##### Provided data #####

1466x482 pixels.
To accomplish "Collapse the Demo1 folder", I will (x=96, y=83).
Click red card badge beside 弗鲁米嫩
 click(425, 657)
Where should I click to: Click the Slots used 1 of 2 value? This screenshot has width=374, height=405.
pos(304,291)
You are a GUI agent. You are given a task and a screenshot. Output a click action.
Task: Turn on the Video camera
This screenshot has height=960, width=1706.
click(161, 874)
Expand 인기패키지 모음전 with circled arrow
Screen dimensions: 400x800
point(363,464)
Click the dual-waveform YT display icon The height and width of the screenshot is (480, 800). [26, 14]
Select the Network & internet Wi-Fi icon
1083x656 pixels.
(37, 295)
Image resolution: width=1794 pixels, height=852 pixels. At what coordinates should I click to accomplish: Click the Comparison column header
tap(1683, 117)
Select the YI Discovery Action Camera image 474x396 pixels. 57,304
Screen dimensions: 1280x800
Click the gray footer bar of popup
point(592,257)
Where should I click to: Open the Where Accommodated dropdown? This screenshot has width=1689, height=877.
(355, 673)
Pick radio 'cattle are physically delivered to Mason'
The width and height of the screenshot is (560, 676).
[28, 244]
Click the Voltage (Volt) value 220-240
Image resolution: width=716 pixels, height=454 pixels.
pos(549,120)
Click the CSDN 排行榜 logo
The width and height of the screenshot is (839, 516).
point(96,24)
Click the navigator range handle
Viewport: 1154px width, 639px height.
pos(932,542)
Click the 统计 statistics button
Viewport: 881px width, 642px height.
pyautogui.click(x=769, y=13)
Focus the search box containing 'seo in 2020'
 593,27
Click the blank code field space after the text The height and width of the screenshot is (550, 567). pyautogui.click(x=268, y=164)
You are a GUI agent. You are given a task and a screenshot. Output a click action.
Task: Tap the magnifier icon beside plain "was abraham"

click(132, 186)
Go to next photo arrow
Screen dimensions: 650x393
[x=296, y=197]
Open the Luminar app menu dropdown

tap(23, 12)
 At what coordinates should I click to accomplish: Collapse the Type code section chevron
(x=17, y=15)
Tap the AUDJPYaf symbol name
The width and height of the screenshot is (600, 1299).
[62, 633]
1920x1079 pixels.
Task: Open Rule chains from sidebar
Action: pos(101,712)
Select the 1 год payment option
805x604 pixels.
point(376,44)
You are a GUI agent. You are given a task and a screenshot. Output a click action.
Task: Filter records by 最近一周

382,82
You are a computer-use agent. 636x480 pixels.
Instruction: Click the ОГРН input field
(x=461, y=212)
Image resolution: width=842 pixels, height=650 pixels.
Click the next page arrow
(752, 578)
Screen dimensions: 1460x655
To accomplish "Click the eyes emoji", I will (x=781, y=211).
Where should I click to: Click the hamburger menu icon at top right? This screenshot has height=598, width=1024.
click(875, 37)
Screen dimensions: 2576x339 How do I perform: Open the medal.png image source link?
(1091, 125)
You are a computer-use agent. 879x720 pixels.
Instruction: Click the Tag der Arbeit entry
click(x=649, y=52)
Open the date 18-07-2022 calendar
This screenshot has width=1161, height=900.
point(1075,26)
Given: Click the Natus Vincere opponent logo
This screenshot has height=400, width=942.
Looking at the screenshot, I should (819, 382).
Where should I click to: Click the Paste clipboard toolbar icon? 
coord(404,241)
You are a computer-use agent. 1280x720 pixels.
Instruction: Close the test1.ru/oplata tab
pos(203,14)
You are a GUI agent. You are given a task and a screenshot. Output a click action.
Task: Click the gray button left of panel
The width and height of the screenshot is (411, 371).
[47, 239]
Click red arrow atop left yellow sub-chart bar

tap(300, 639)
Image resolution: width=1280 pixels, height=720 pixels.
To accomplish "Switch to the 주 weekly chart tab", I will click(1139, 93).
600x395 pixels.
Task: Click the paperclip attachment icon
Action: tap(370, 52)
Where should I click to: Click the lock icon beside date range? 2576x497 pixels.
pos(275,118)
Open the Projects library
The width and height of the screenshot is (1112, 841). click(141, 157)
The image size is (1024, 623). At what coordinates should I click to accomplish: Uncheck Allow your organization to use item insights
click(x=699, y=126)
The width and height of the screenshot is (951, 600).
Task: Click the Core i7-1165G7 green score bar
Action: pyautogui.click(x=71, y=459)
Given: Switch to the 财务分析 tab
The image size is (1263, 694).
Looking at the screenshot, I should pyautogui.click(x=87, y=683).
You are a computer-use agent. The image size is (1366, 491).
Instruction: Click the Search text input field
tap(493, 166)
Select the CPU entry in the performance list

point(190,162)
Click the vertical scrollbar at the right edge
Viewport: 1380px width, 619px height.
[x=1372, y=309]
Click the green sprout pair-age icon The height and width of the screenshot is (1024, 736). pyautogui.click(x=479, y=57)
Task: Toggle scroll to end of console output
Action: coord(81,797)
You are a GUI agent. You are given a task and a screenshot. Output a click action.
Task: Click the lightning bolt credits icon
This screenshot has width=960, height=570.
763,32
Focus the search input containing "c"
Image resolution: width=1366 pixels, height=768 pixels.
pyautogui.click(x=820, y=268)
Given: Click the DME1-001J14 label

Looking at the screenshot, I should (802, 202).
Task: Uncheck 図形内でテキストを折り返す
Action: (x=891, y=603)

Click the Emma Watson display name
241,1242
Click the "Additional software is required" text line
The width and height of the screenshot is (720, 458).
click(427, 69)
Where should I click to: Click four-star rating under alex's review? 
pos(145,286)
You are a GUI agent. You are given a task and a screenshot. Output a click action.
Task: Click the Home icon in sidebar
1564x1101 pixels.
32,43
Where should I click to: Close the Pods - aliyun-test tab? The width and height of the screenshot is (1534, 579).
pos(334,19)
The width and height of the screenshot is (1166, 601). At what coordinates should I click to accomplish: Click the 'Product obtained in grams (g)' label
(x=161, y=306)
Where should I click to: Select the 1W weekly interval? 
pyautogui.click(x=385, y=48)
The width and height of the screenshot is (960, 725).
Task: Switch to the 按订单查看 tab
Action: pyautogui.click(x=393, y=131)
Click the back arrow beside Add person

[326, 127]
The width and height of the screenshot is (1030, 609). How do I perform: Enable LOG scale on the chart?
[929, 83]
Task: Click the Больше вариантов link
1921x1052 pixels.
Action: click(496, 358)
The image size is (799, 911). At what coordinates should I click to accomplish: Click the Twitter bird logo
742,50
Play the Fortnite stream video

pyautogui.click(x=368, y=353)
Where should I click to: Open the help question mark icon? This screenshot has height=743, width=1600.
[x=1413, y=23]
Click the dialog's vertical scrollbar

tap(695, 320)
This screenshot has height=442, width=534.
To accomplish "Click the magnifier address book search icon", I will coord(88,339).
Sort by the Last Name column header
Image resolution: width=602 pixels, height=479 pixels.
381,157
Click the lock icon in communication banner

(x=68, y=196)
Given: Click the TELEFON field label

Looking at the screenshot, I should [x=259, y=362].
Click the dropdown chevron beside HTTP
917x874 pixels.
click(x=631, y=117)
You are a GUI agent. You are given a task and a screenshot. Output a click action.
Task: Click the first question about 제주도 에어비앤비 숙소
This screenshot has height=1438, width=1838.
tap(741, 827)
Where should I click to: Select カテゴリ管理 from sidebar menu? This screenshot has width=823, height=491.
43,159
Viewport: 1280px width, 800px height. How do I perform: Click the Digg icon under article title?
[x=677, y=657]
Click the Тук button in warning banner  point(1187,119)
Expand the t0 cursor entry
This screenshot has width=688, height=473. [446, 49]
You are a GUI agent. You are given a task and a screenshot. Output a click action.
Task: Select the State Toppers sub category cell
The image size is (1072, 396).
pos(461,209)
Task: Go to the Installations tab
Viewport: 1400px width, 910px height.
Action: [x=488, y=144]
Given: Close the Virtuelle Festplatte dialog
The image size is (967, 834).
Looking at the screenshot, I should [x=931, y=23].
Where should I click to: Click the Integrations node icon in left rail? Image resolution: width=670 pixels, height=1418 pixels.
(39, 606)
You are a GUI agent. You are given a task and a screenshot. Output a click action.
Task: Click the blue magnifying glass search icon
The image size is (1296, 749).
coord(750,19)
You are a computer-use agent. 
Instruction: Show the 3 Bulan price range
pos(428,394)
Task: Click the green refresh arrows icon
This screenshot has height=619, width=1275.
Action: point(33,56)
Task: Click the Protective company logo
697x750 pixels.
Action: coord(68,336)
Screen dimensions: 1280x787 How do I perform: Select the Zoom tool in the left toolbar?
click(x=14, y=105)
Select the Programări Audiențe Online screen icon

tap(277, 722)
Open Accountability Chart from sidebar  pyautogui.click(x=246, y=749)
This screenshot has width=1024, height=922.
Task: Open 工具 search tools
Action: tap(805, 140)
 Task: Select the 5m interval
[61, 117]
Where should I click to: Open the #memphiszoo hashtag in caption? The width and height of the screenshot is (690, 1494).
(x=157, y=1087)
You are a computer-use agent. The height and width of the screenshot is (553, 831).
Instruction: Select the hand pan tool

#####

**Exercise**. Find the lines in the data that include "computer", then copy each of them.

**Result of this task**.
You are a computer-use agent. 636x480 pixels.
You are a computer-use agent. 879x720 pixels.
You are a computer-use agent. 1280x720 pixels.
You are a computer-use agent. The image size is (1366, 491).
You are a computer-use agent. 
You are a computer-use agent. The height and width of the screenshot is (553, 831).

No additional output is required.